(Pointing rows for text and elements)
^^^^^^^^
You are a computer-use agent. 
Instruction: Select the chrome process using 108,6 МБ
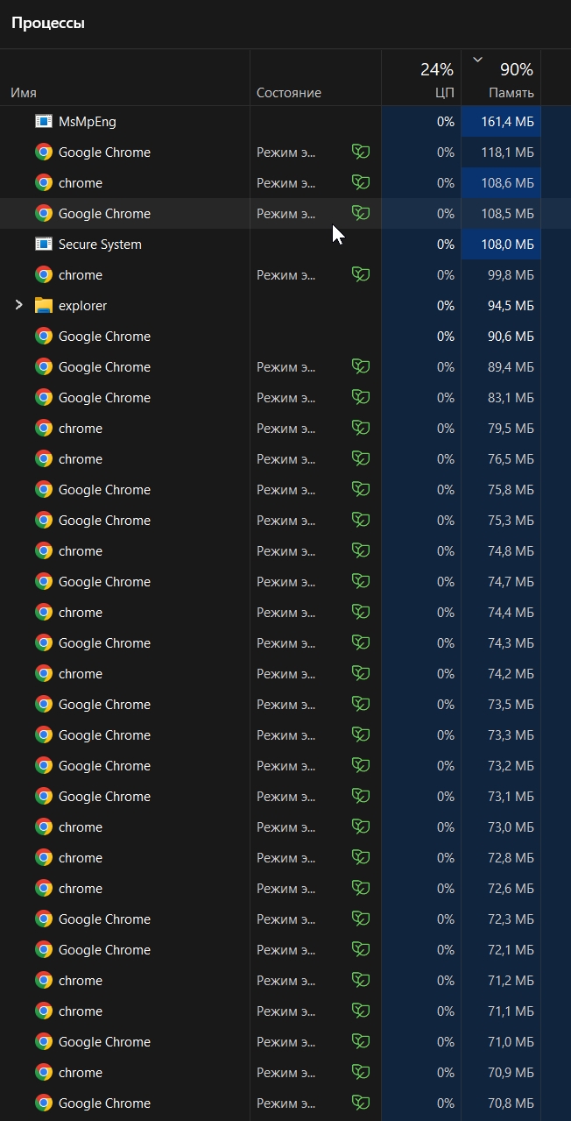click(x=286, y=182)
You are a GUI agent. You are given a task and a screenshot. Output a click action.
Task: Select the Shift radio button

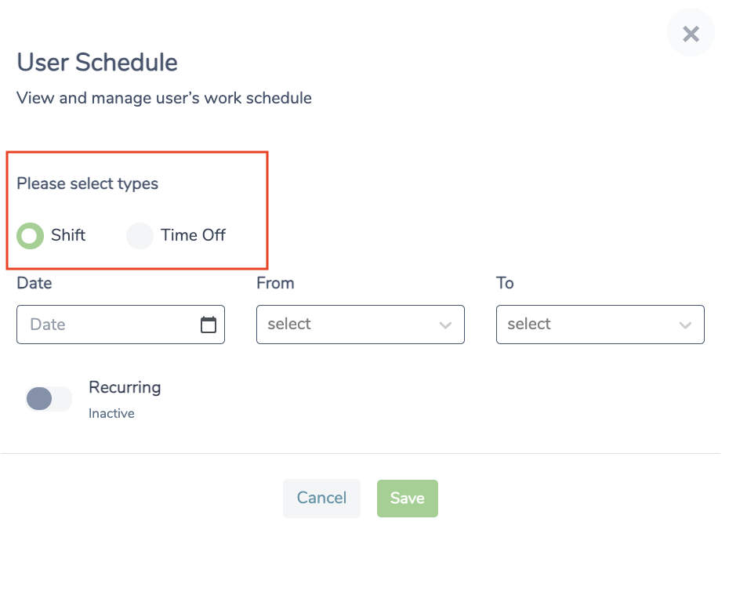pos(31,236)
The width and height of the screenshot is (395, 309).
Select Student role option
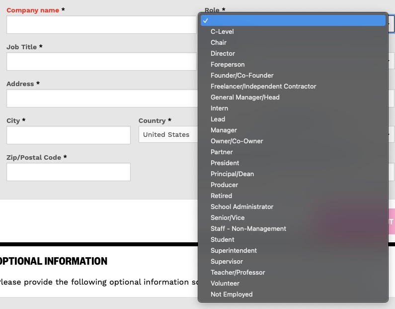(222, 239)
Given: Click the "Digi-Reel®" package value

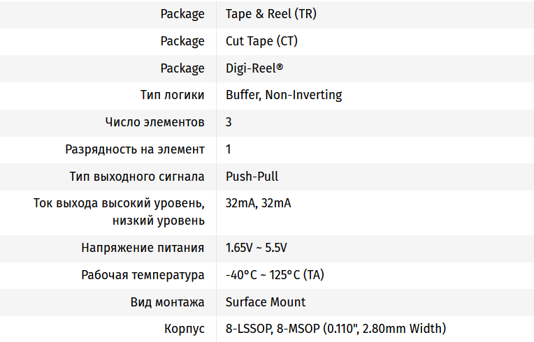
^^^^^^^^
> CHALLENGE:
Put every line of the rows above into a numbered list, skipping blank lines and leaving out the pictures.

> CORRECT ANSWER:
1. You are a computer-use agent. 
2. Instruction: Select the chrome process using 108,6 МБ
3. click(x=286, y=182)
4. You are a GUI agent. You are given a task and a screenshot. Output a click action.
5. Task: Select the Shift radio button
6. pos(31,236)
7. The width and height of the screenshot is (395, 309).
8. Select Student role option
9. (222, 239)
10. Given: Click the "Digi-Reel®" package value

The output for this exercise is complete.